The Road Warriors are the rock stars of
business travel. Those left
behind are the roadies.
Of course, I know that everything isn't all peaches and
preservative-free fresh cream for the Road Warrior. Sometimes, when
you're in
Alaska, rain erases the chances of seeing the northern
lights. (Why? Why when I'm here?!) In
Italy, the wild-boar sauce
overwhelms the capellini d'Angelo. (What was the chef thinking???)
Sometimes a cab is just too hard to find, so a limo has to be
ordered, which means having to concoct a good-enough excuse for the
bean counters back home. (Does everything have to be a hassle?)
No, no, no. I jest.
Being a Road Warrior isn't all it's cracked up to be. Road Warriors
sit in cookie-cutter hotel rooms, clicking the remote. They stay
up, working half the night on reports that seem to reproduce little
baby reports. They dine alone, reading the paper and eating bad
hotel food.
They end up in places like
Columbus. Which is a fine town, don't
get me wrong. But it isn't, you know, Venice.
Road Warriors become Road Weariers. They miss their homes. They
pine for their families. They long to hear their spouse's
voice.
And then the phone rings. It is their spouse. They brighten.

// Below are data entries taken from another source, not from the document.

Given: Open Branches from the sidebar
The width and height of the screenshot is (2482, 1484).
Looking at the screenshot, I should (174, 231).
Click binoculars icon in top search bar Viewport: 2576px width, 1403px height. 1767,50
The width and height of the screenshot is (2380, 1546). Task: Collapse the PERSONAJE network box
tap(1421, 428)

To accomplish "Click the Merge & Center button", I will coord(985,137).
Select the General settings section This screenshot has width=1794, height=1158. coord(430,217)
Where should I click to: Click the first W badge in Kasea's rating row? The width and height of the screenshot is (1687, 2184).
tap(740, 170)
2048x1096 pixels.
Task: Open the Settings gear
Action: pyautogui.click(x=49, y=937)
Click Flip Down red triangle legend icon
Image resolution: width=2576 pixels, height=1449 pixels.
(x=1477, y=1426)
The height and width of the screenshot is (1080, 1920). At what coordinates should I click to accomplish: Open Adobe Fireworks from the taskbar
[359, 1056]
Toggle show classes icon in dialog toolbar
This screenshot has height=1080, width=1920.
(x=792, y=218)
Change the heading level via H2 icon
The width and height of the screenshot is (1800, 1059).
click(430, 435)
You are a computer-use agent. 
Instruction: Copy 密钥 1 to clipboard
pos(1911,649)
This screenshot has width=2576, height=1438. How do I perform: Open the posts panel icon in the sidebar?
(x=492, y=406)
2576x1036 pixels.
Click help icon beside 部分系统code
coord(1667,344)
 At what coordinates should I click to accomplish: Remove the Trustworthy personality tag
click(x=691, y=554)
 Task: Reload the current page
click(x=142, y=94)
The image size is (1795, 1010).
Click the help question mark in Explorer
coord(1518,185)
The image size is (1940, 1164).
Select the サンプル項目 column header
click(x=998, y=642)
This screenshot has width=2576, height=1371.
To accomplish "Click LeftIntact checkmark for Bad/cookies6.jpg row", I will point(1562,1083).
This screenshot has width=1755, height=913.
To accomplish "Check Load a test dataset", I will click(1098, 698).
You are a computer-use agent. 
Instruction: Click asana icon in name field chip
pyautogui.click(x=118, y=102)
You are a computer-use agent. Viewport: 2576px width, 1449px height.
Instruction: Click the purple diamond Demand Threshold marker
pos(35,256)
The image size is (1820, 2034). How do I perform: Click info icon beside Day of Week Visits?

"Hiiiiii," says the Road Warrior, with a singsong chipperness. "How
are things?"
"Where were you last night?"
"What?"
"I called your room; you weren't there. I called your cell; you
didn't answer. What were you doing?"
"Um … dancing?"
"Dancing?!"
"They had a get-together, one of these get-to-know-you things. And
everybody was dancing, so, you know, I mean … "
"You danced?"
"I sorta had to."
"Had to. With whom? Whom did you dance with?"